**Short problem**
List every line of the data below that contains the string "height".

::: Material for this task

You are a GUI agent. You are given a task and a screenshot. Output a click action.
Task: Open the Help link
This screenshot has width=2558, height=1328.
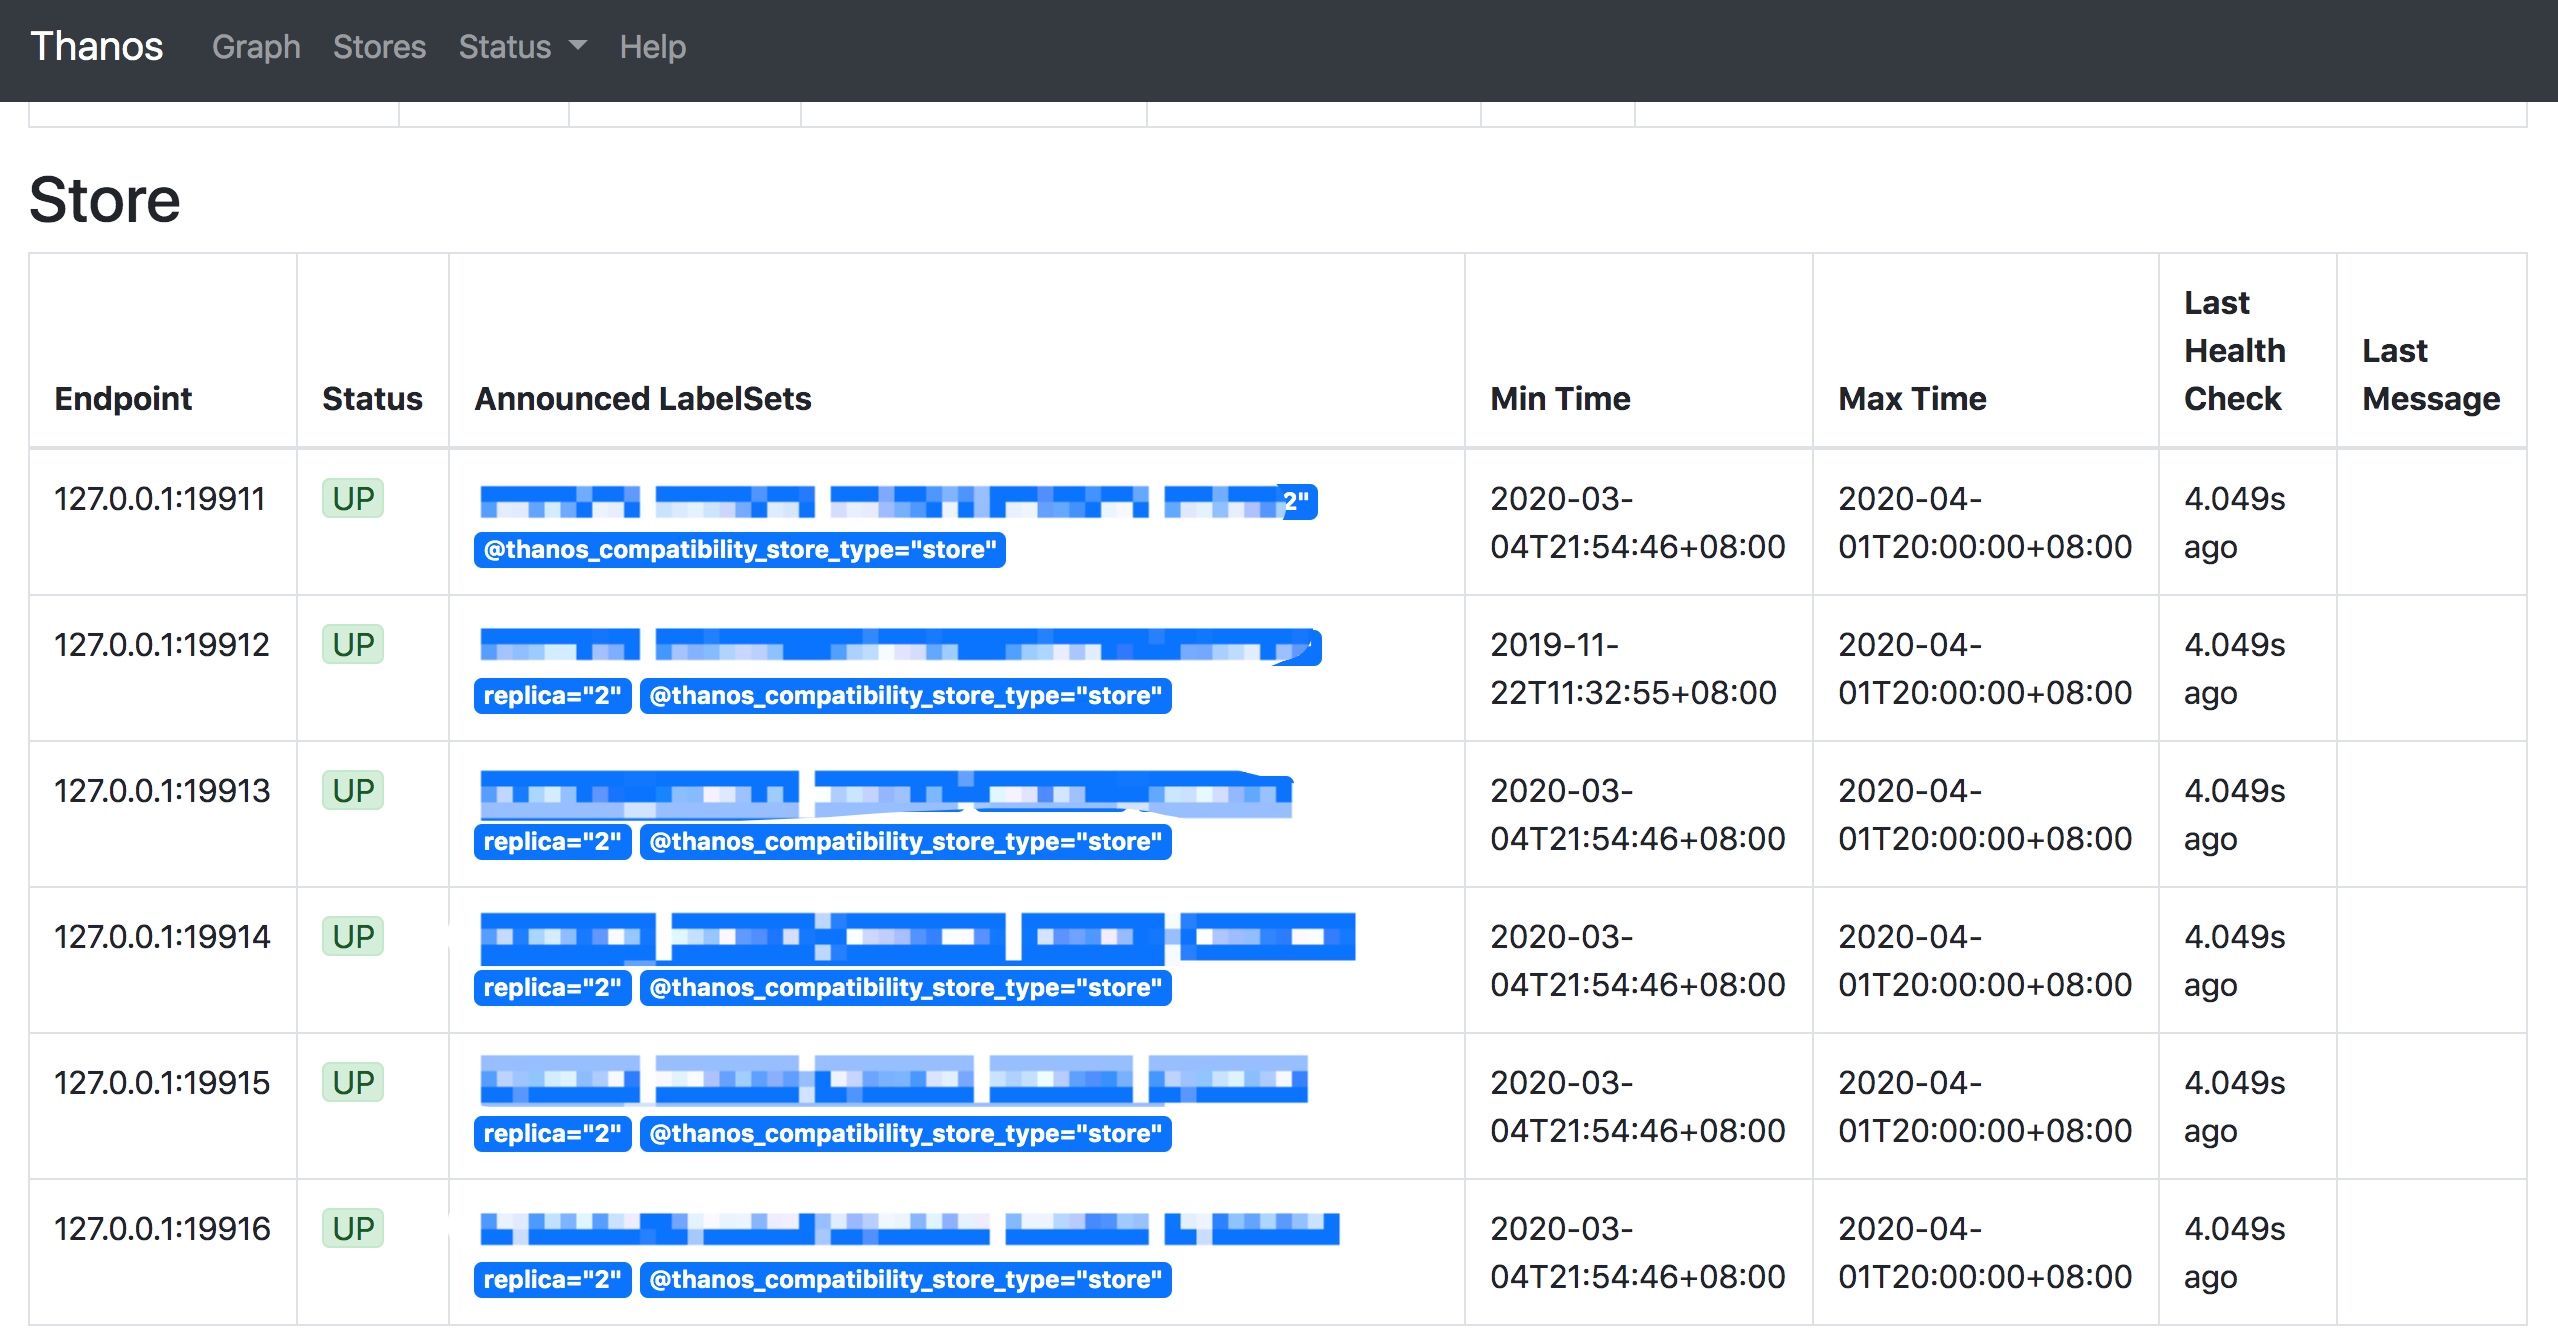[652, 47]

::::::
::: Material for this task

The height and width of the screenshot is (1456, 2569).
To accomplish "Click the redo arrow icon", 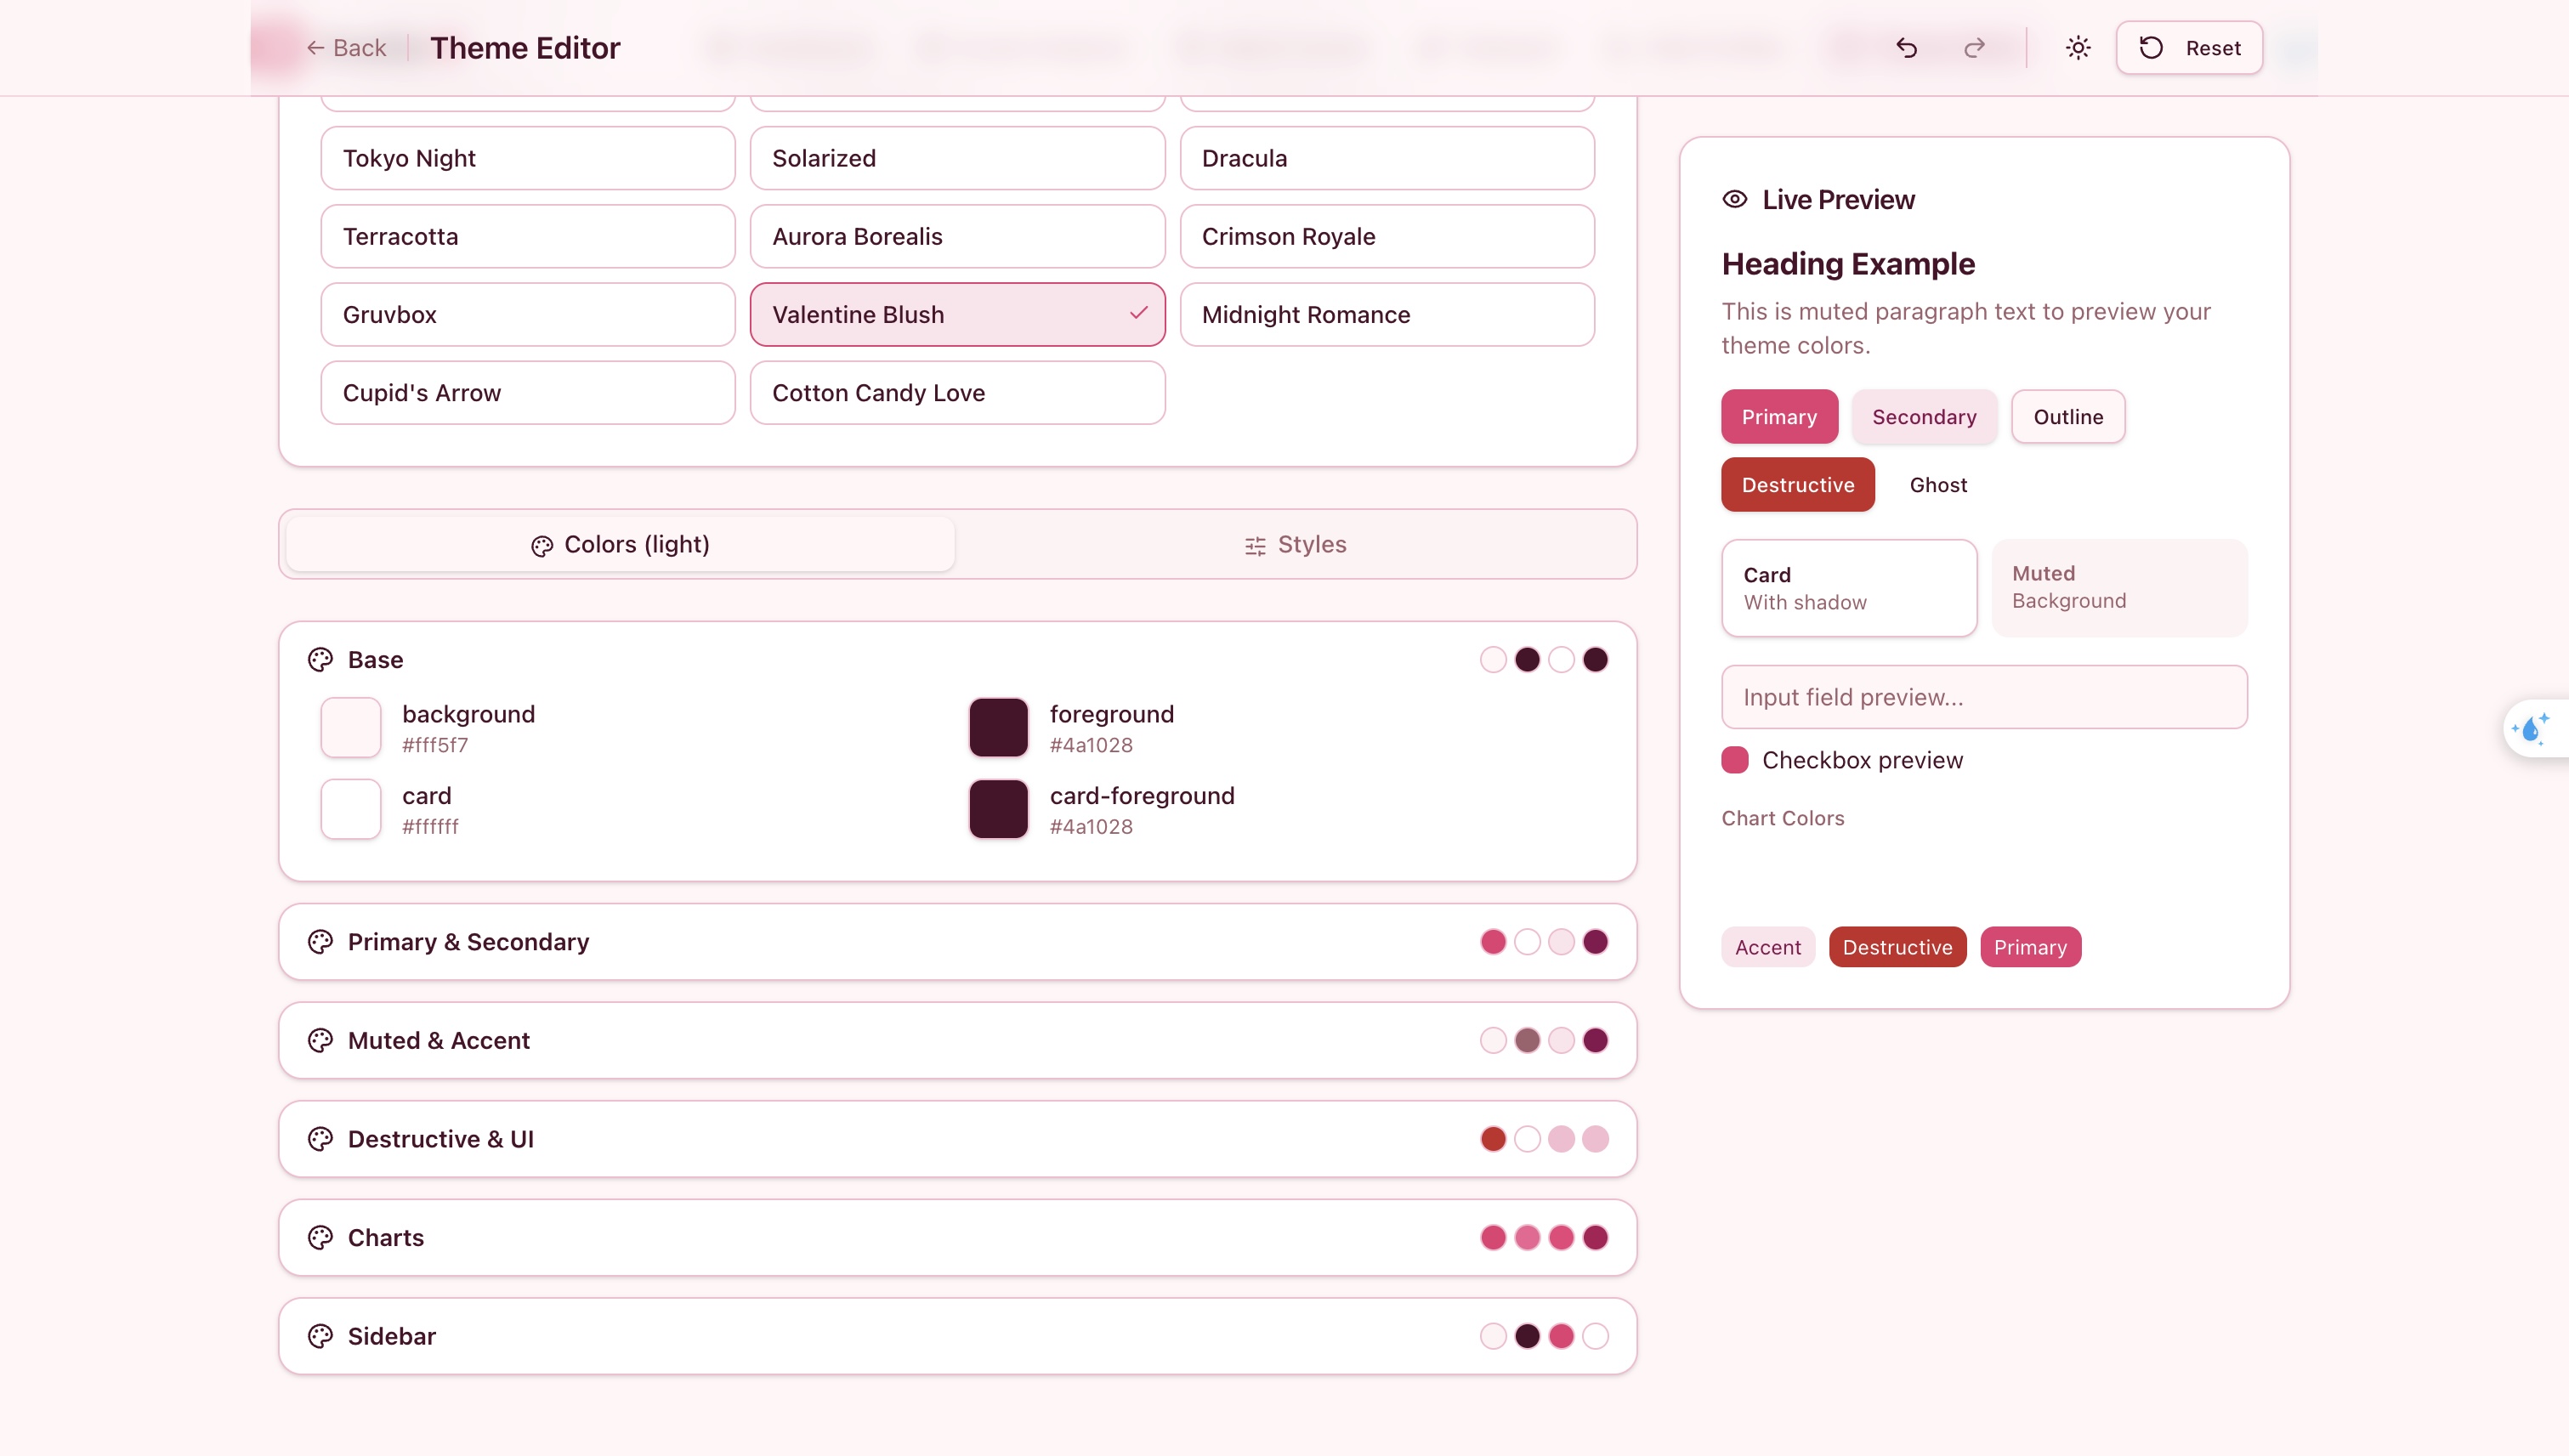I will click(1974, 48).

::::::

**Result for this exercise**
This screenshot has width=2558, height=1328.
The height and width of the screenshot is (1456, 2569).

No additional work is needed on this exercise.